From: "Mark E. Shoulson" <[EMAIL PROTECTED]>
> Peter Kirk wrote:
> > On the other hand, the change to Unicode required for Irish to use
> > dotless i would be rather trivial, simply adding Irish to the existing
> > list currently consisting of Turkish and Azeri, to which Tatar,
> > Bashkir, Gagauz, Karakalpak and various minority languages of
> > Azerbaijan should also be added.
>
> Yeah, but then your spelling would be wrong every time you decided to
> print in Times Roman instead of Celtic Pride Bold.

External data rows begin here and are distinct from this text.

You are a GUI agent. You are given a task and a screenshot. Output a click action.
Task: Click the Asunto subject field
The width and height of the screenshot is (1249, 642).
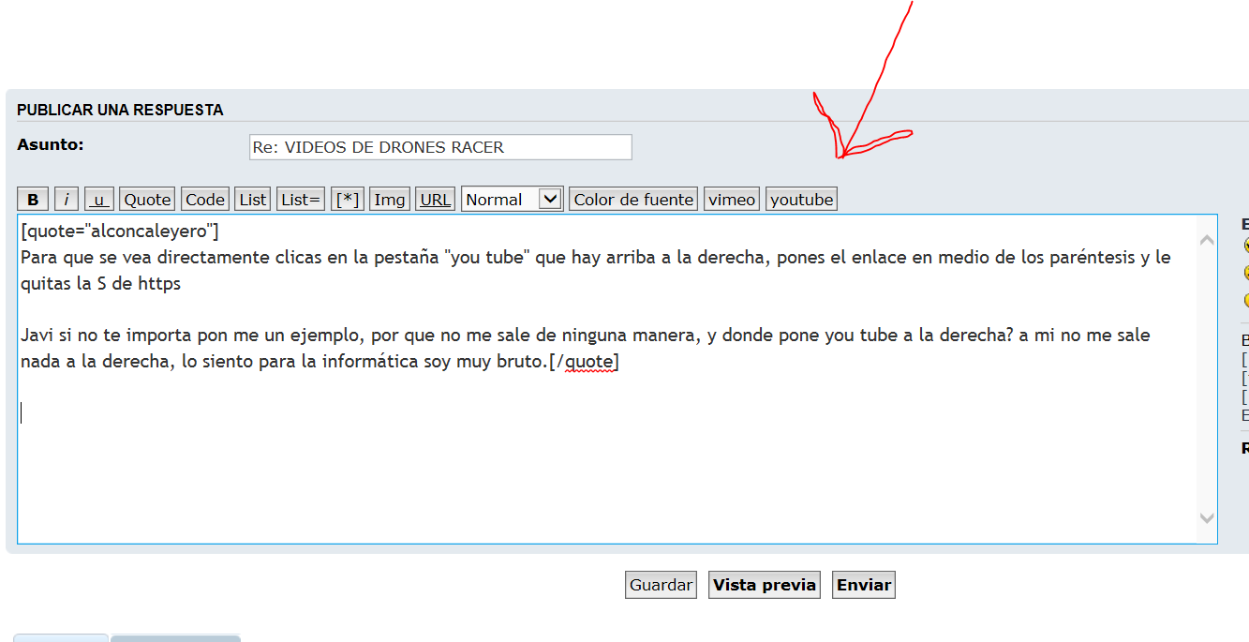(440, 147)
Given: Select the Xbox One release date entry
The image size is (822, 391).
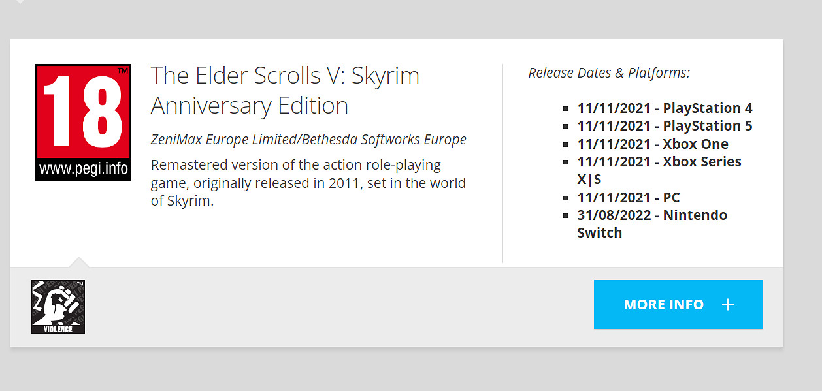Looking at the screenshot, I should coord(652,144).
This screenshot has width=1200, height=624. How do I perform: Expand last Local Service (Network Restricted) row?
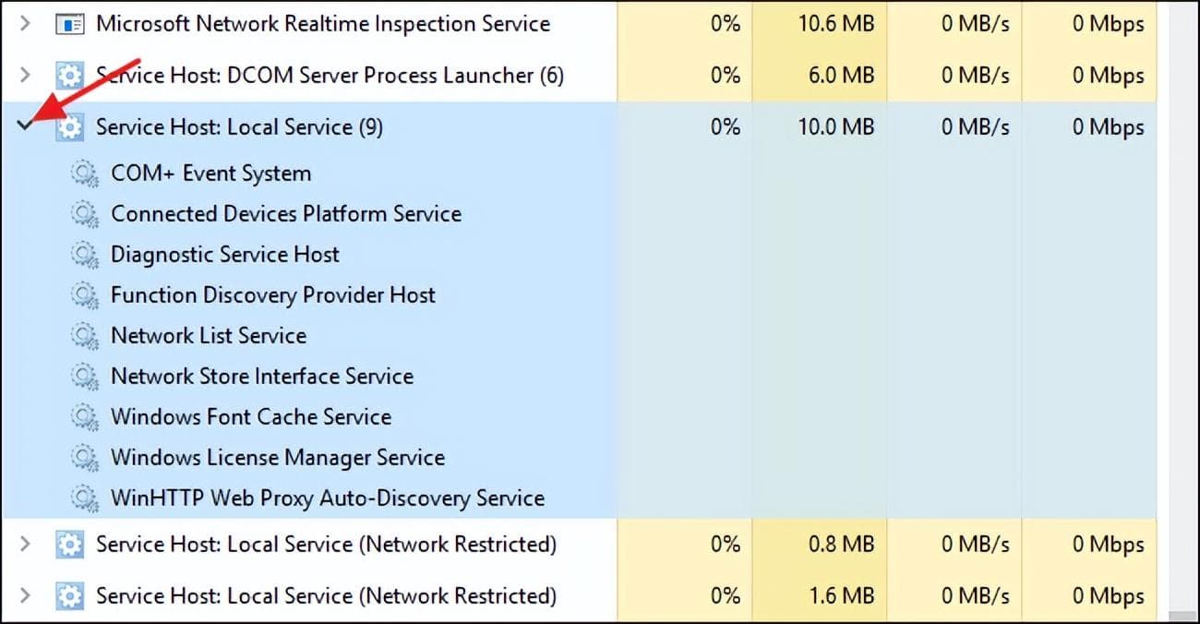coord(26,596)
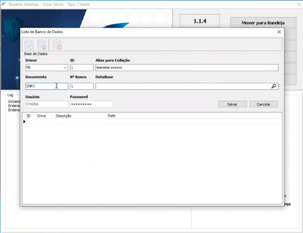The width and height of the screenshot is (303, 233).
Task: Click the Teorema Sistemas title bar logo
Action: 4,4
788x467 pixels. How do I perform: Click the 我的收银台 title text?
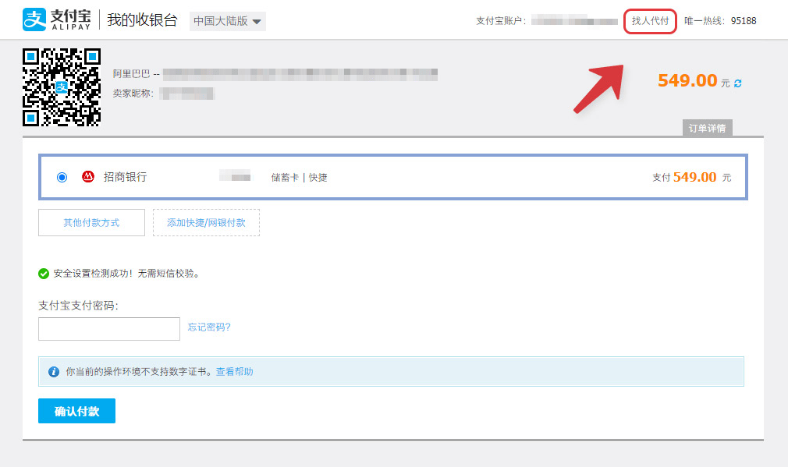(142, 20)
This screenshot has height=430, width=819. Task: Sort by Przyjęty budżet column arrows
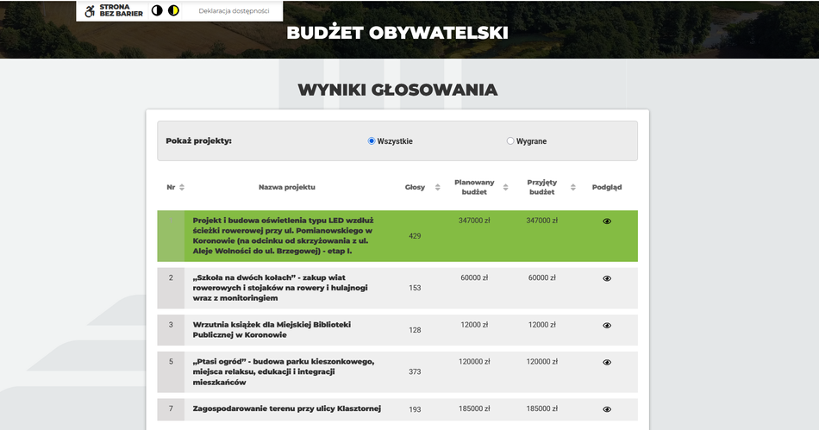pyautogui.click(x=572, y=187)
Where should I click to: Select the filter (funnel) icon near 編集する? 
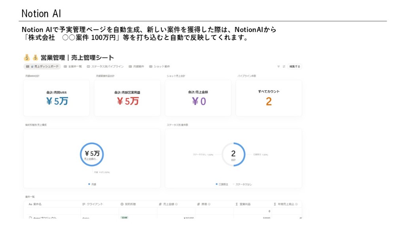coord(278,67)
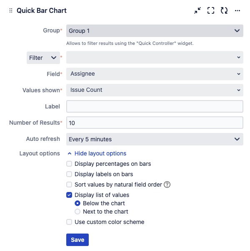Open the Issue Count values dropdown
Screen dimensions: 250x251
click(x=155, y=90)
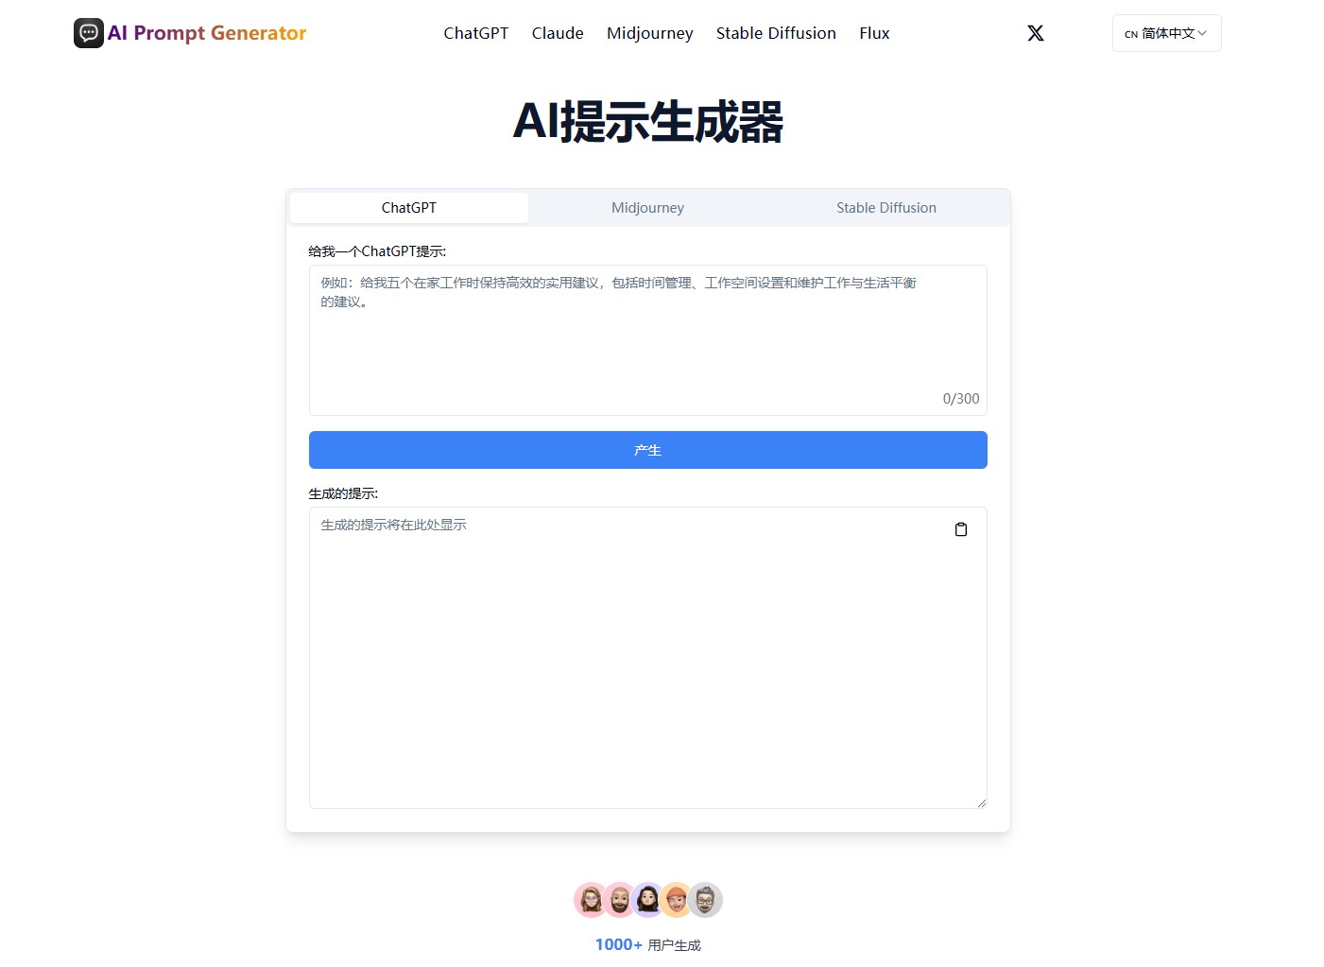Open the X (Twitter) page
This screenshot has width=1324, height=967.
point(1035,32)
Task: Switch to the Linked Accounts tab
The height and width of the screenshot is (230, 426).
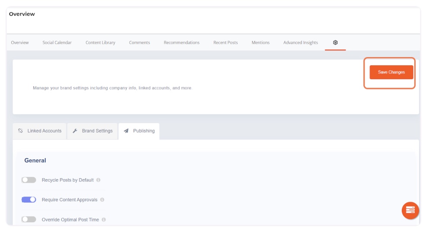Action: click(x=40, y=131)
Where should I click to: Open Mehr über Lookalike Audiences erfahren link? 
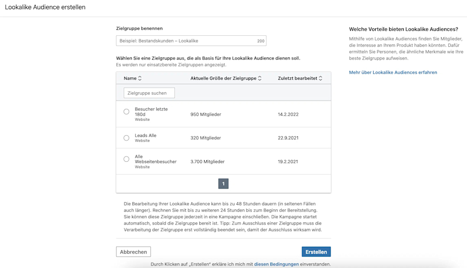point(393,72)
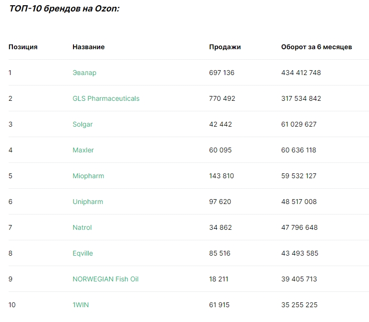The image size is (369, 322).
Task: Open the Эвалар brand link
Action: [84, 73]
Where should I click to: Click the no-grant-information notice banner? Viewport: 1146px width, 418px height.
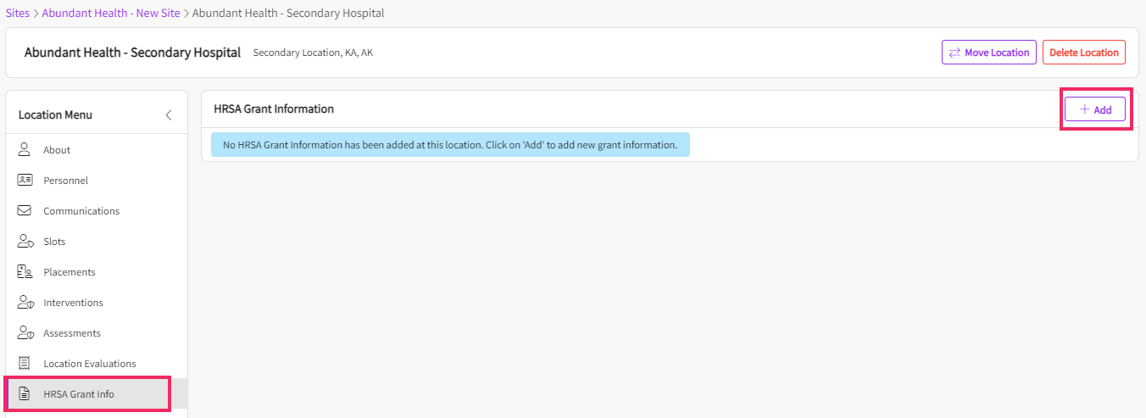450,145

And I do think that most Irish texts are already rendered with classic fonts
like Times and Arial, MUCH more often than with a Celtic font. So Irish texts
already use the dotted glyph, and requiring these texts to be reencoded would be
a nightmare for much more Irish users, that would be constrained to use a font
supporting the dotless i (the risk being that this character not being rendered
at all in many texts instead of being rendered correctly with a dotted glyph
with the most usual fonts).
I won't support the precendent of changing a encoding rule for Irish, because
it's simply not needed when rendering texts with usual fonts (even if they
display a dot), or when rendering the same texts with a Celtic font (without the
dot).
The very unusual case of rendering Turkic languages with a Celtic font should be
handled as an exception, by the Turkic author that will adapt the text at the
same time as it chooses to render it with a unusual Celtic font.